Only the second U.S. president to be impeached, he displayed amazing resilience in the face of his own failures and won acquittal.
For better or worse, Clinton also made Arkansas known to virtually every person on earth.
For better, he accumulated a peacemaker reputation. Nowhere were Clinton’s extraordinary intelligence, compassion and persuasive powers used to greater effect than Northern Ireland. Though men such as George Mitchell, David Trimble and Gerry Adams did the spade work for the historic peace that restored home rule to Northern Ireland, Clinton supported Mitchell and worked tirelessly to accomplish the peace that holds even now.
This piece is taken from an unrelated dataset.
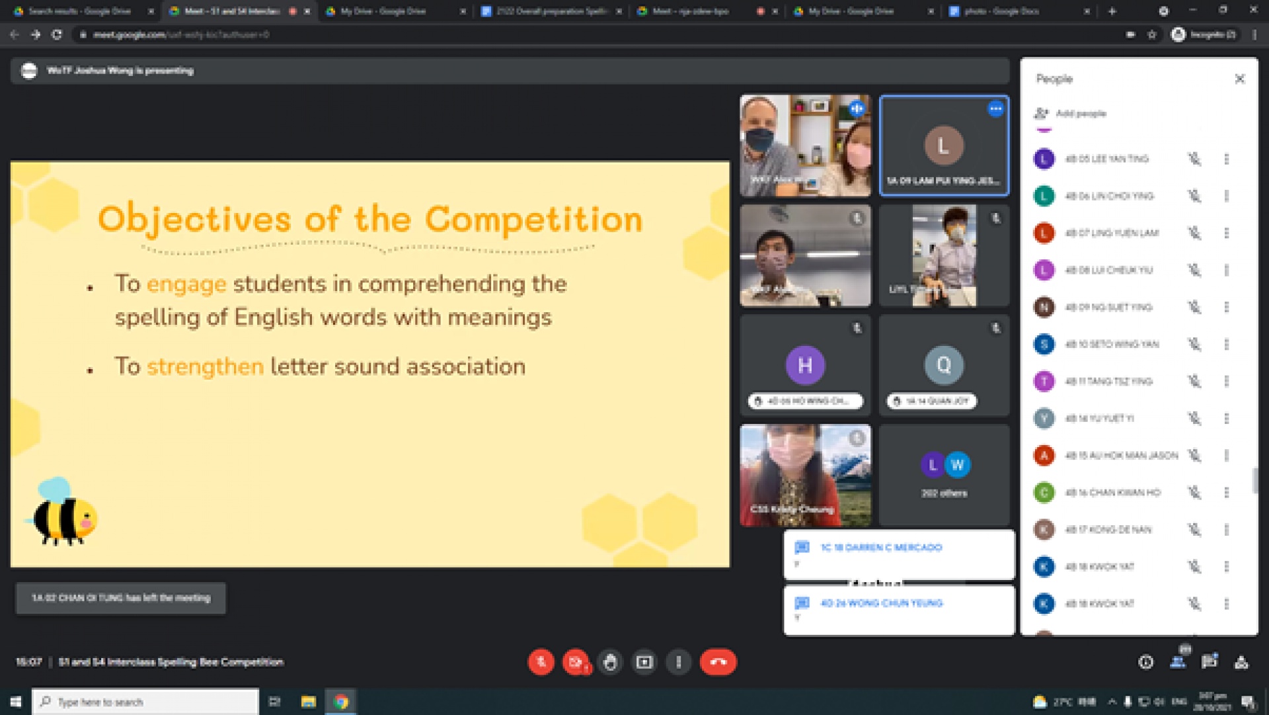Unmute the microphone in call controls
1269x715 pixels.
click(x=541, y=662)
Clinton stumbled badly in his first military test, a 1993 debacle in Somalia, moving tentatively as the conflict he inherited from President George Bush steered rudderless toward calamity. Like almost every world leader, he allowed genocidal atrocities in Africa and Central Europe to take place, offering only ineffective protests.
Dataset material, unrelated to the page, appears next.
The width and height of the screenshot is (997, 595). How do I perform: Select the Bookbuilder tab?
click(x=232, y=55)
But, amid a barrage of criticism, domestic and international, Clinton directed the defeat of Serbian forces intent on carrying out ethnic extermination ordered by President Slobodan Milosovich. Generally acknowledged to be the first successful campaign executed entirely in the air, the action of U.S. and NATO forces saved thousands of Muslim people in the Kosovo province without a single U.S. combat casualty.
For worse, there was Monica. Though massive, taxpayer-funded investigations revealed him to be clean of the “Whitewater” scandals, his personal arrogance brought him to the brink of downfall and led to his impeachment, deeply offending those loyal to him.
Clinton, born in Hope and raised in Hot Springs, won a Rhodes Scholarship and graduated from Yale Law School. As a law professor at the University of Arkansas, he ran unsuccessfully for Congress in 1974. Two years later, Clinton was elected Arkansas attorney general, then succeeded David Pryor as the nation’s youngest governor, at 32, in 1979. Defeated in 1980 by Frank White (now State Bank Commissioner), he returned to defeat White, serving as governor from 1983-1992, when elected president. Clinton’s five successful campaigns and his nearly 12 years in office ranked him second only to Orval Faubus among Arkansas governors.